*** Opening of Records ***

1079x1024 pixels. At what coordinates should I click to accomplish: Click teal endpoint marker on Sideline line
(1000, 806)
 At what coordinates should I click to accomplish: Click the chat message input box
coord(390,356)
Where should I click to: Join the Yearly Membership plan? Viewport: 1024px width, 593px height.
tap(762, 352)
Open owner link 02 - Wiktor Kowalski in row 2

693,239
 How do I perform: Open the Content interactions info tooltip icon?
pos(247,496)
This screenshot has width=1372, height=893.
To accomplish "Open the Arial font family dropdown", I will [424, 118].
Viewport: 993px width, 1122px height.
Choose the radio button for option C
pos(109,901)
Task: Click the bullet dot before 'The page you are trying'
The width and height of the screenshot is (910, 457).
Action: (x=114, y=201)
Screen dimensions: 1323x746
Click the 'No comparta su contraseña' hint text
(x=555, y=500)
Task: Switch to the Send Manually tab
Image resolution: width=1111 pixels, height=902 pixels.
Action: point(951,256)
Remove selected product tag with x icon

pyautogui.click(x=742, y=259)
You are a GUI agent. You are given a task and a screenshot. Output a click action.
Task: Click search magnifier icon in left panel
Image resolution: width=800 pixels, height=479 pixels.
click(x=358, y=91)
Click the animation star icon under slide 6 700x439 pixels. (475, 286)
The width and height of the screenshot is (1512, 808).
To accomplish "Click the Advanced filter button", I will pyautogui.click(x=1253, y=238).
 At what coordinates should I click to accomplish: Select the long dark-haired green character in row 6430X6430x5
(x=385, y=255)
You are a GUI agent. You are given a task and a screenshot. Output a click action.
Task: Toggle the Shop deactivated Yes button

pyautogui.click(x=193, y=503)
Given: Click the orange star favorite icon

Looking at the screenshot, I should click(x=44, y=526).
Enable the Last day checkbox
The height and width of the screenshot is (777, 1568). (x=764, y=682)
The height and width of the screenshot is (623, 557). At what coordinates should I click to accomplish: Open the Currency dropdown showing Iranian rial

*** Close of Records ***

### The problem:
Having read the records above, reproduce each one exactly.

### The answer:
1079x1024 pixels. At what coordinates should I click to accomplish: Click teal endpoint marker on Sideline line
(1000, 806)
 At what coordinates should I click to accomplish: Click the chat message input box
coord(390,356)
Where should I click to: Join the Yearly Membership plan? Viewport: 1024px width, 593px height.
tap(762, 352)
Open owner link 02 - Wiktor Kowalski in row 2

693,239
 How do I perform: Open the Content interactions info tooltip icon?
pos(247,496)
This screenshot has width=1372, height=893.
To accomplish "Open the Arial font family dropdown", I will [424, 118].
Viewport: 993px width, 1122px height.
Choose the radio button for option C
pos(109,901)
Task: Click the bullet dot before 'The page you are trying'
The width and height of the screenshot is (910, 457).
Action: (x=114, y=201)
Screen dimensions: 1323x746
Click the 'No comparta su contraseña' hint text
(x=555, y=500)
Task: Switch to the Send Manually tab
Image resolution: width=1111 pixels, height=902 pixels.
Action: point(951,256)
Remove selected product tag with x icon

pyautogui.click(x=742, y=259)
You are a GUI agent. You are given a task and a screenshot. Output a click action.
Task: Click search magnifier icon in left panel
Image resolution: width=800 pixels, height=479 pixels.
click(x=358, y=91)
Click the animation star icon under slide 6 700x439 pixels. (475, 286)
The width and height of the screenshot is (1512, 808).
To accomplish "Click the Advanced filter button", I will pyautogui.click(x=1253, y=238).
 At what coordinates should I click to accomplish: Select the long dark-haired green character in row 6430X6430x5
(x=385, y=255)
You are a GUI agent. You are given a task and a screenshot. Output a click action.
Task: Toggle the Shop deactivated Yes button

pyautogui.click(x=193, y=503)
Given: Click the orange star favorite icon

Looking at the screenshot, I should click(x=44, y=526).
Enable the Last day checkbox
The height and width of the screenshot is (777, 1568). (x=764, y=682)
The height and width of the screenshot is (623, 557). At what coordinates should I click to accomplish: Open the Currency dropdown showing Iranian rial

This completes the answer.